Method I: Factor out the greatest common factor; in this case 2, thus 2(9a^2+30ab+25b^2). We then note that the expression in parantheses is a perfect square trinomial of the form x^2+2xy+y^2 which factors as (x+y)^2. Thus letting x=3a and y=5b we get a result of 2(3a+5b)^2.

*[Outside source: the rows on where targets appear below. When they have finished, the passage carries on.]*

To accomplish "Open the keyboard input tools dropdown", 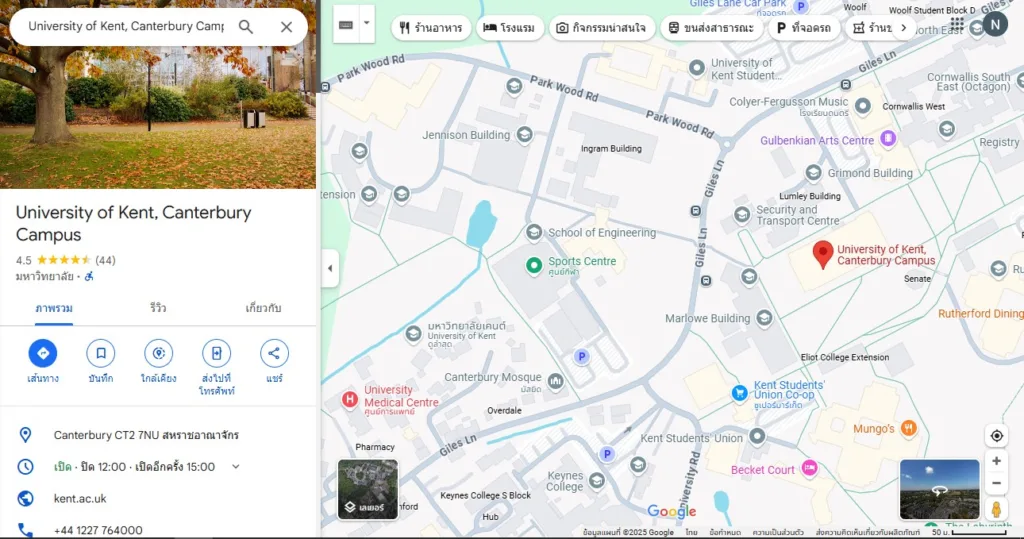I will (x=366, y=24).
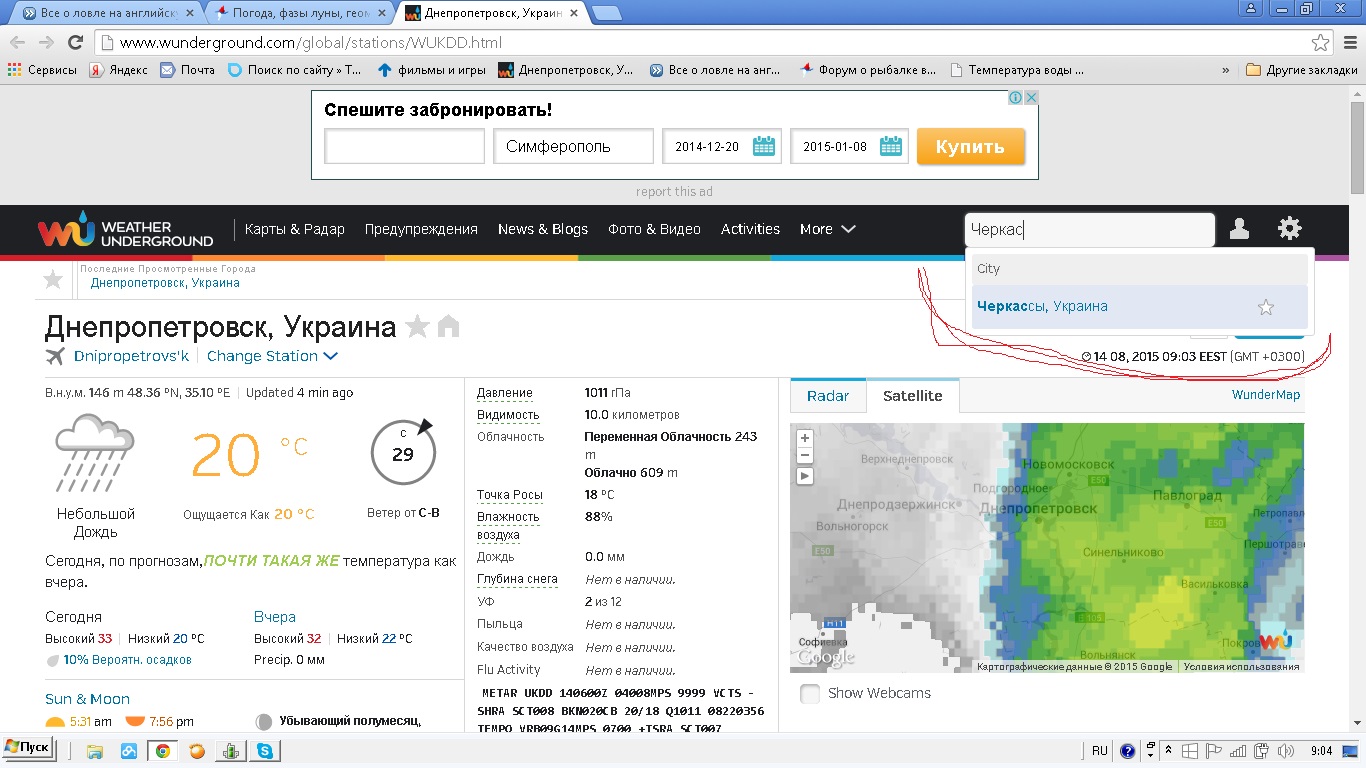Screen dimensions: 1366x768
Task: Play the radar map animation
Action: tap(805, 476)
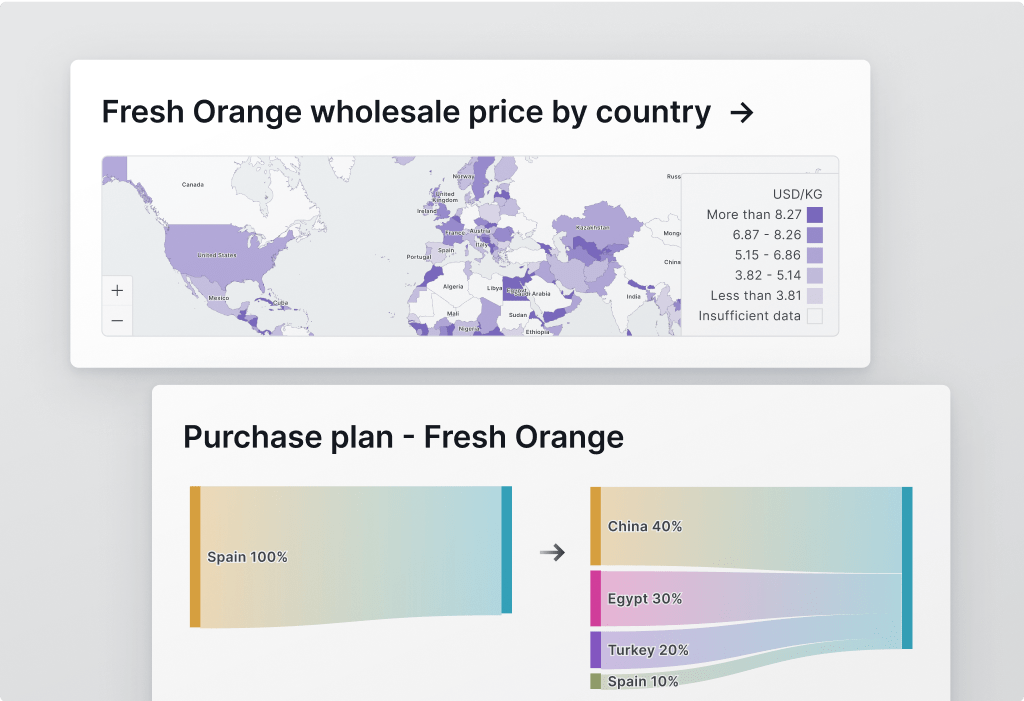Viewport: 1024px width, 701px height.
Task: Click the 'Less than 3.81' legend swatch
Action: (814, 296)
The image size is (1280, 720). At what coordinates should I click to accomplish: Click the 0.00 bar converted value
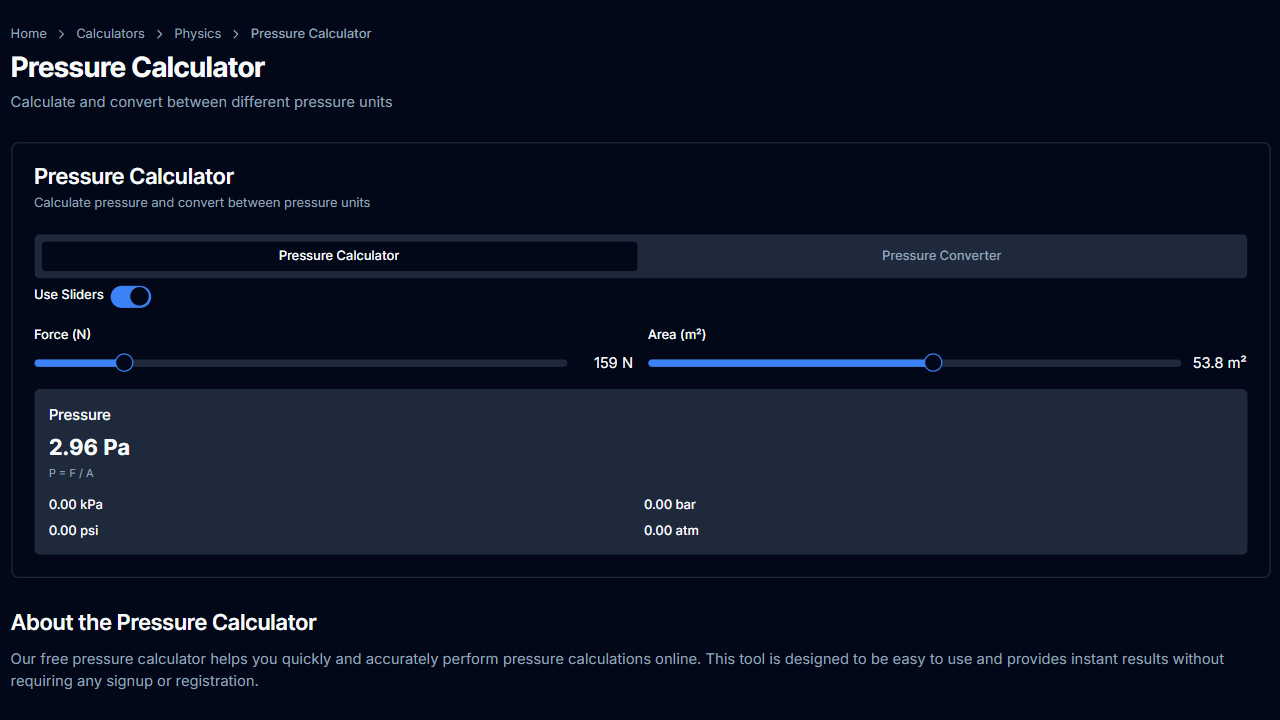[x=669, y=505]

Method II: Multiply 18*50=900. We look for numbers whose product is 900 and whose sum is 60; the numbers are 30 and 30. We rewrite the expression as 18a^2+30ab+30ab+50b^2 and factor pairwise getting 6a(3a+5b)+10b(3a+5b). Noting that the expressions in the parantheses are the same we use the distributive property to get (3a+5b)(6a+10b). Factoring a 2 from the second factor yields 2(3a+5b)(3a+5b)=2(3a+5b)^2.

First, we'll factor the given expression by 2:

`18a^2 + 60ab + 50b^2 =` 2(` ` `9a^2 + 30ab + 25b^2` )

We notice that we've get within brackets a perfect square: `(a+b)^2 = a^2 + 2ab + b^2`` `** **`2(3a + 5b)^2 = 2(9a^2 + 30ab + 25b^2)`

**Therefore, the completely factorised expression is: `18a^2 + 60ab + 50b^2 = 2(3a + 5b)^2` **

I like the factoring by grouping method:

Multiply the first coeffecient, 18, by the last, 50 and we get 900.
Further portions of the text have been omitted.